Users are allergic to ads

Tesa Pandža
Digital Reflections
3 min readJan 15, 2023

POV: Pasionatelly playing the game. An ad pops up. Waiting 20–30 seconds for an ad to end. Continue playing the game. Another ad. Waiting. Continue playing. Another ad. Frustration. Exiting the game.

Or, searching the web for information about a university projects and all of a sudden an ad with organic local beverages pops on. But you are not interested in organic local beverages when you only drink Cola. Someone is trying to tell me to start a healthier lifestyle or have they just targeted the completely wrong person?
How many times did this happen to you? Ads that are so frustrating and annoying you exit the game you really wanted to play (and you don’t want to pay 10€ for ads to stop popping) or really untargeted ads that you don’t even see, or you do, but completely ignore.

Nowadays, companies are overclutting with the wrong ads and making it impossible to see anything but the ad. Motto for some companies for sure is quantity over quality while it has to be a different way around.

When it comes to advertising, users are making it difficult to reach them, due to the significant growth in the popularity of ad blockers. Today, ad blockers are being consumed every day by 42,7% of users of the Internet while 5 years ago it was consumed approximately by 29% of the world's Internet population. Let’s look deeper into why is so.

Source: https://blog.fixmestick.com/the-power-of-pop-ups/

Ads are coming in different shapes and forms and aren’t asking for the time or the place. Video ads with sound, video ads without sound, static images on websites (usually for products you already bought), audio ads, you name it, they are dozens of different types of ads.

Some of the most annoying types of ads according to users are:
· Pop-ups — ads that pop up in the middle of the screen

· Ads with automated sounds –the ads that usually have really loud and frustrating sounds that come from out of the blue

· Video ads you have to watch — you have to watch an ad from start to end in order to be able to skip it

· Whole screen ads — huge ads that take up a whole screen so users have to see it and probably click on it while trying to close it

Marketoonist.com, source: https://marketoonist.com/2017/06/annoying-ads.html

Typical reasons why consumers end up installing ad blockers are:

· Users are perceiving ads as annoying
· Ads can be creepy
· Ads can be irrelevant
· Ads are too intrusive
· Ads are containing viruses
· Too many ads on the Internet

Having all that in consideration, what marketers and advertisers can do about it?

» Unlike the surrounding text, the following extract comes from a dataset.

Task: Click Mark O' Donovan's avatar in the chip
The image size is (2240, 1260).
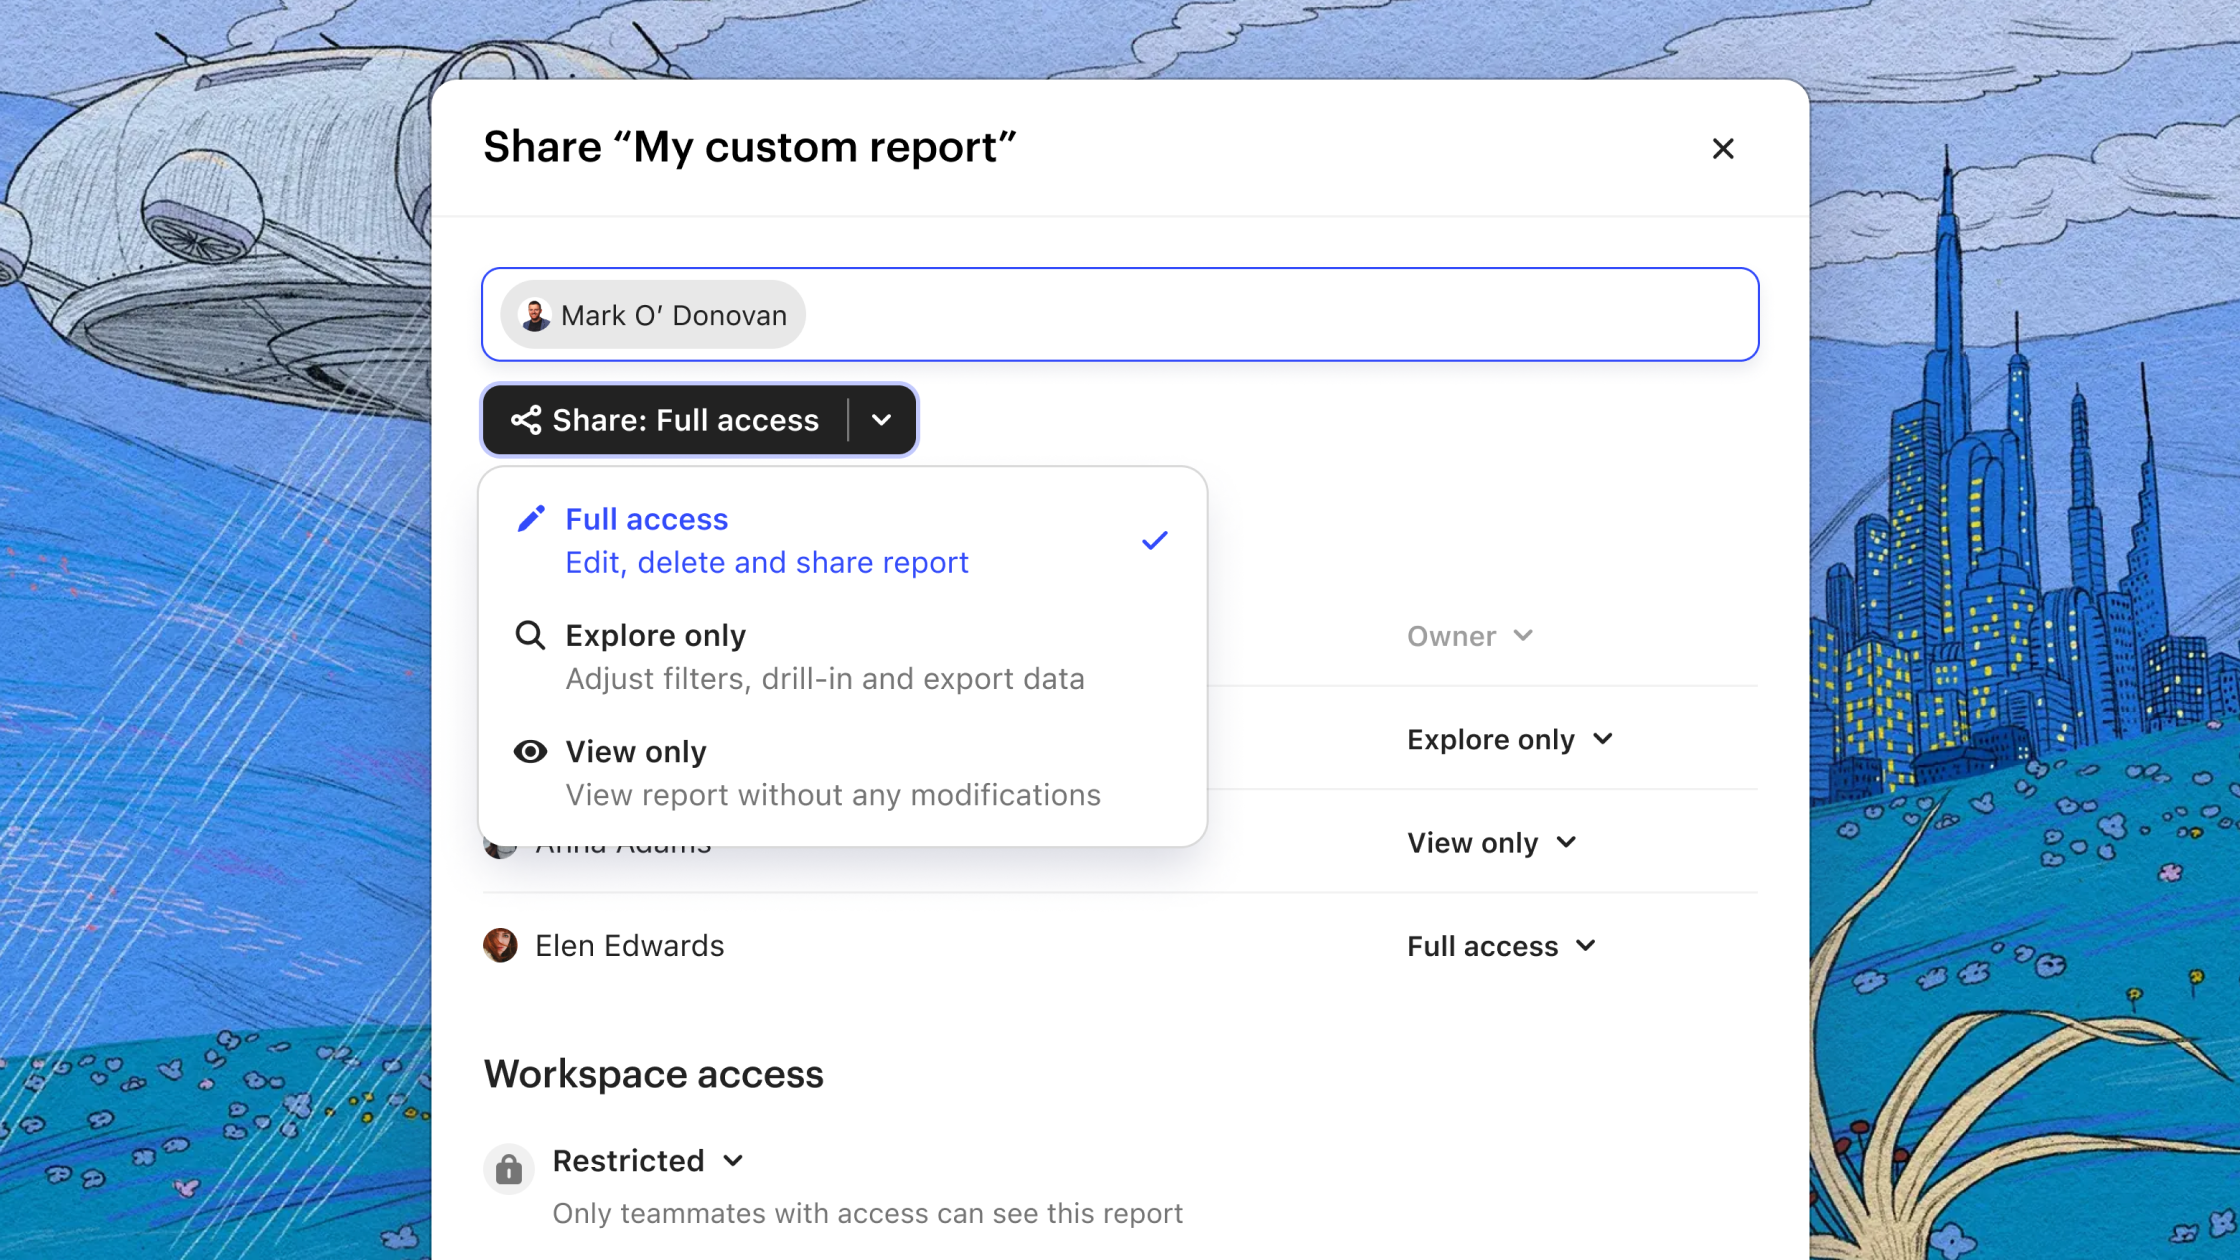Action: (535, 315)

  1. Target the right people — be only where your customers are and where you want to be. Don’t be everywhere just to pop up and maybe stay in someone's memory. Rather choose wisely and gather quality customers.
  2. New ad formats — creating new formats, especially for different platforms could be a game changer and deliver more user engagement by showing them actually something that is related to them
  3. Creating valuable content — creating useful content that is actually going to help users rather than just trying to brag about your achievements or to aggressively sell it.

In conclusion, unrelated, copy-paste ads are now everywhere. In order to really stand out in a crowd is by creating memorable and helpful content and experience for users. Advertising could be a great tool to transfer a non-user to a consumer/user but only with the content that would be useful to them and they would actually willingly stop and watch an ad.